Please set down every entry below exactly as given.

--- DATA TO PROCESS Enclosed Below ---

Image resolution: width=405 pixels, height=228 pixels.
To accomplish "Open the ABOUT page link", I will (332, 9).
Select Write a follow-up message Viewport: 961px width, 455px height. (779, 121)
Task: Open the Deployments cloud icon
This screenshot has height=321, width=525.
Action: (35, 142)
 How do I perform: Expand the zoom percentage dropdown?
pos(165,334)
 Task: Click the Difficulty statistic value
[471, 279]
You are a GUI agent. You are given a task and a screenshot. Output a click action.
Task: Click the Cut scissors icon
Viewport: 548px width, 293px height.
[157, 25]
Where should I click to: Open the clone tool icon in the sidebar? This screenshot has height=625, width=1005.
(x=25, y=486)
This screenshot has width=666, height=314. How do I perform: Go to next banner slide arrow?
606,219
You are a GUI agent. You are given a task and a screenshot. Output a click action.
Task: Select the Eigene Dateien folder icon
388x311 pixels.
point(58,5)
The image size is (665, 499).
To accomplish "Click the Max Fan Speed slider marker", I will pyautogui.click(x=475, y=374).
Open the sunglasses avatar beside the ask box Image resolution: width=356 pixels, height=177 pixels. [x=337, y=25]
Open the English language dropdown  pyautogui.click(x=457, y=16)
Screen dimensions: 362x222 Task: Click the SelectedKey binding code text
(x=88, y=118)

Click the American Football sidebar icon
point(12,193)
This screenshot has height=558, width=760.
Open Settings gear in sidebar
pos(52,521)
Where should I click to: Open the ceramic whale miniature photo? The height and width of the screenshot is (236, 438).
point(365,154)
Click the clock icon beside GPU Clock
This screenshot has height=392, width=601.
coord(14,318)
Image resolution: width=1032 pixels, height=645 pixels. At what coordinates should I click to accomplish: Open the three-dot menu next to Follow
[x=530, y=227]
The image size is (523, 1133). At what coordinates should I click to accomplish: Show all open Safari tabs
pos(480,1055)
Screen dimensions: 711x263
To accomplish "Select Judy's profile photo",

--- End of Enclosed DATA TO PROCESS ---

◆ **RESPONSE TO THE EXERCISE**
Image resolution: width=405 pixels, height=228 pixels.
To accomplish "Open the ABOUT page link", I will (332, 9).
Select Write a follow-up message Viewport: 961px width, 455px height. (779, 121)
Task: Open the Deployments cloud icon
This screenshot has height=321, width=525.
Action: (35, 142)
 How do I perform: Expand the zoom percentage dropdown?
pos(165,334)
 Task: Click the Difficulty statistic value
[471, 279]
You are a GUI agent. You are given a task and a screenshot. Output a click action.
Task: Click the Cut scissors icon
Viewport: 548px width, 293px height.
[157, 25]
Where should I click to: Open the clone tool icon in the sidebar? This screenshot has height=625, width=1005.
(x=25, y=486)
This screenshot has width=666, height=314. How do I perform: Go to next banner slide arrow?
606,219
You are a GUI agent. You are given a task and a screenshot. Output a click action.
Task: Select the Eigene Dateien folder icon
388x311 pixels.
point(58,5)
The image size is (665, 499).
To accomplish "Click the Max Fan Speed slider marker", I will pyautogui.click(x=475, y=374).
Open the sunglasses avatar beside the ask box Image resolution: width=356 pixels, height=177 pixels. [x=337, y=25]
Open the English language dropdown  pyautogui.click(x=457, y=16)
Screen dimensions: 362x222 Task: Click the SelectedKey binding code text
(x=88, y=118)

Click the American Football sidebar icon
point(12,193)
This screenshot has height=558, width=760.
Open Settings gear in sidebar
pos(52,521)
Where should I click to: Open the ceramic whale miniature photo? The height and width of the screenshot is (236, 438).
point(365,154)
Click the clock icon beside GPU Clock
This screenshot has height=392, width=601.
coord(14,318)
Image resolution: width=1032 pixels, height=645 pixels. At what coordinates should I click to accomplish: Open the three-dot menu next to Follow
[x=530, y=227]
The image size is (523, 1133). At what coordinates should I click to accomplish: Show all open Safari tabs
pos(480,1055)
Screen dimensions: 711x263
To accomplish "Select Judy's profile photo",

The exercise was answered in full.